井上ひさしさんのこまつ座の舞台は、新宿紀伊國屋サザンシアターホールなどで、何度か見てきました。「太鼓叩いて笛吹いて」「木の上の軍隊」「組曲 虐殺」…。井上ひさしさんの、反権力、平和主義を、小難しいことではなくて、面白おかしい中で、学べる感じが好きなんですね。
山田洋二監督が「井上ひさしさんへのオマージュです」と言うからには、ぜひ見て見たい、と感じたのが、映画「母と暮らせば」ですね。以前BSで、宮沢りえさんと原田芳雄さん主演の「父と暮らせば」の映画も見ていますが、やはり映画館で見た方が、より臨場感がある感じです。
ネタ晴らしが趣旨ではないので、ストーリーは語りませんが、この映画には、山田監督の祈りを感じましたね。国会前に朝っぱらから散歩に出かけている人のなか・には、ルサンチマン、呪い(同じことですが、褒めてほしい、評価されたい…)を感じるのとは対照的に、この映画のなか からは、祈りを感じたわけですね。

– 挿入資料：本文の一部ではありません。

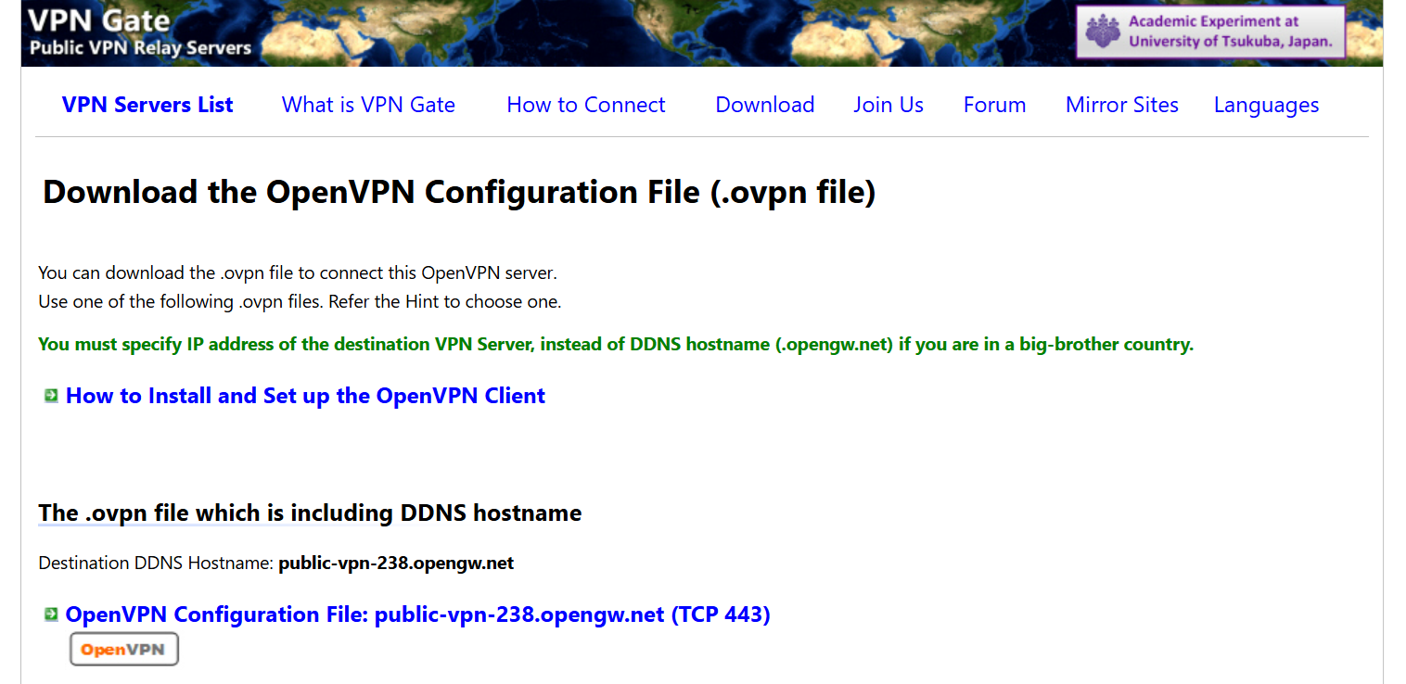The image size is (1406, 684).
Task: Click the green arrow beside OpenVPN Client link
Action: 49,395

プロローグにおける、インク瓶が溶ける、爆発音が轟くシーンと、ラストにおける、坂本龍一さんの「鎮魂歌」を長崎の人々が歌うハーモニーのコントラスト。山田監督が、あんな耳をつんざく様な音も、ハーモニーにしてしまうほどの信頼感に満ちていることを感じない訳にはいかない、という訳ですね。
私どもも、信頼感に満ちた本物でありたいものですね。